§ Task instructions:
Retype all the data word for word.

§ Dataset:
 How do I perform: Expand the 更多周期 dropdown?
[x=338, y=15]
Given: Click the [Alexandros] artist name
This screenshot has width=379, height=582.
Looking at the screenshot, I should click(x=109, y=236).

§ Written response:
 How do I perform: Expand the 更多周期 dropdown?
[x=338, y=15]
Given: Click the [Alexandros] artist name
This screenshot has width=379, height=582.
Looking at the screenshot, I should click(x=109, y=236).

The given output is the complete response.